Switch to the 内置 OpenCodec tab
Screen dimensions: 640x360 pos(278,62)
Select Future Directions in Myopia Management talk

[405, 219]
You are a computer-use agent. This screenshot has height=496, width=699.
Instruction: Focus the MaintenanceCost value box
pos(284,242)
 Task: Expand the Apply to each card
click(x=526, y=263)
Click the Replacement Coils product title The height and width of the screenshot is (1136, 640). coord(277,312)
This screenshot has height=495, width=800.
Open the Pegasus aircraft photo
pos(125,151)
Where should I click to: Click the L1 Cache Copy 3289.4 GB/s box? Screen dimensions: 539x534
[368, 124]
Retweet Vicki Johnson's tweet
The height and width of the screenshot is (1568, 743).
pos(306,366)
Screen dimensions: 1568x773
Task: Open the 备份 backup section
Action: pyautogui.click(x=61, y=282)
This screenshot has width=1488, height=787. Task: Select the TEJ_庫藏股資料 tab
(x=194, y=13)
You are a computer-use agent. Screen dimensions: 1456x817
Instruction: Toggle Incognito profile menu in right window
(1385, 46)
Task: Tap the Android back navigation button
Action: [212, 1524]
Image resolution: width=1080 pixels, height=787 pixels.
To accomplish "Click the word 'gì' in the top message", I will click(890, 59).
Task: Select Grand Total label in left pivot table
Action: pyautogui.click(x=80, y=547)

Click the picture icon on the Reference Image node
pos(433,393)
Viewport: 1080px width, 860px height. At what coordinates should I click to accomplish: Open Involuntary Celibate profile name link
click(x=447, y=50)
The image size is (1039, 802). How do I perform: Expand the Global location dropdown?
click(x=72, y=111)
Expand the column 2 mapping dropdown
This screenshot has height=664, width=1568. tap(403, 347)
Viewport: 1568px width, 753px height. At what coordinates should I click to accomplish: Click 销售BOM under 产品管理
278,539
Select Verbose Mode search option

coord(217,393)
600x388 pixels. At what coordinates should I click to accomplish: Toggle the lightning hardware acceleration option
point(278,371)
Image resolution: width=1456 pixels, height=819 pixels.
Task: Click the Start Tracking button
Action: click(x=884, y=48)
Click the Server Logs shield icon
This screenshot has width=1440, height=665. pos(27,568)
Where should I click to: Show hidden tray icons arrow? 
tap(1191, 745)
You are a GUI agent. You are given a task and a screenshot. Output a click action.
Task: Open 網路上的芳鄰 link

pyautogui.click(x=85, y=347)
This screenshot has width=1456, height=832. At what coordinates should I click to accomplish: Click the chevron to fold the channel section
-*-*-
-- What is needed --
Put every line of the listing above into a Markdown table with the columns "Row" and "Line", numbering the rows in order and leaving out blank lines.

-- Answer to the problem --
| Row | Line |
|---|---|
| 1 | Switch to the 内置 OpenCodec tab |
| 2 | Screen dimensions: 640x360 pos(278,62) |
| 3 | Select Future Directions in Myopia Management talk |
| 4 | [405, 219] |
| 5 | You are a computer-use agent. This screenshot has height=496, width=699. |
| 6 | Instruction: Focus the MaintenanceCost value box |
| 7 | pos(284,242) |
| 8 |  Task: Expand the Apply to each card |
| 9 | click(x=526, y=263) |
| 10 | Click the Replacement Coils product title The height and width of the screenshot is (1136, 640). coord(277,312) |
| 11 | This screenshot has height=495, width=800. |
| 12 | Open the Pegasus aircraft photo |
| 13 | pos(125,151) |
| 14 | Where should I click to: Click the L1 Cache Copy 3289.4 GB/s box? Screen dimensions: 539x534 |
| 15 | [368, 124] |
| 16 | Retweet Vicki Johnson's tweet |
| 17 | The height and width of the screenshot is (1568, 743). |
| 18 | pos(306,366) |
| 19 | Screen dimensions: 1568x773 |
| 20 | Task: Open the 备份 backup section |
| 21 | Action: pyautogui.click(x=61, y=282) |
| 22 | This screenshot has width=1488, height=787. Task: Select the TEJ_庫藏股資料 tab |
| 23 | (x=194, y=13) |
| 24 | You are a computer-use agent. Screen dimensions: 1456x817 |
| 25 | Instruction: Toggle Incognito profile menu in right window |
| 26 | (1385, 46) |
| 27 | Task: Tap the Android back navigation button |
| 28 | Action: [212, 1524] |
| 29 | Image resolution: width=1080 pixels, height=787 pixels. |
| 30 | To accomplish "Click the word 'gì' in the top message", I will click(890, 59). |
| 31 | Task: Select Grand Total label in left pivot table |
| 32 | Action: pyautogui.click(x=80, y=547) |
| 33 | Click the picture icon on the Reference Image node |
| 34 | pos(433,393) |
| 35 | Viewport: 1080px width, 860px height. At what coordinates should I click to accomplish: Open Involuntary Celibate profile name link |
| 36 | click(x=447, y=50) |
| 37 | The image size is (1039, 802). How do I perform: Expand the Global location dropdown? |
| 38 | click(x=72, y=111) |
| 39 | Expand the column 2 mapping dropdown |
| 40 | This screenshot has height=664, width=1568. tap(403, 347) |
| 41 | Viewport: 1568px width, 753px height. At what coordinates should I click to accomplish: Click 销售BOM under 产品管理 |
| 42 | 278,539 |
| 43 | Select Verbose Mode search option |
| 44 | coord(217,393) |
| 45 | 600x388 pixels. At what coordinates should I click to accomplish: Toggle the lightning hardware acceleration option |
| 46 | point(278,371) |
| 47 | Image resolution: width=1456 pixels, height=819 pixels. |
| 48 | Task: Click the Start Tracking button |
| 49 | Action: click(x=884, y=48) |
| 50 | Click the Server Logs shield icon |
| 51 | This screenshot has width=1440, height=665. pos(27,568) |
| 52 | Where should I click to: Show hidden tray icons arrow?  |
| 53 | tap(1191, 745) |
| 54 | You are a GUI agent. You are given a task and a screenshot. Output a click action. |
| 55 | Task: Open 網路上的芳鄰 link |
| 56 | pyautogui.click(x=85, y=347) |
| 57 | This screenshot has width=1456, height=832. At what coordinates should I click to accomplish: Click the chevron to fold the channel section |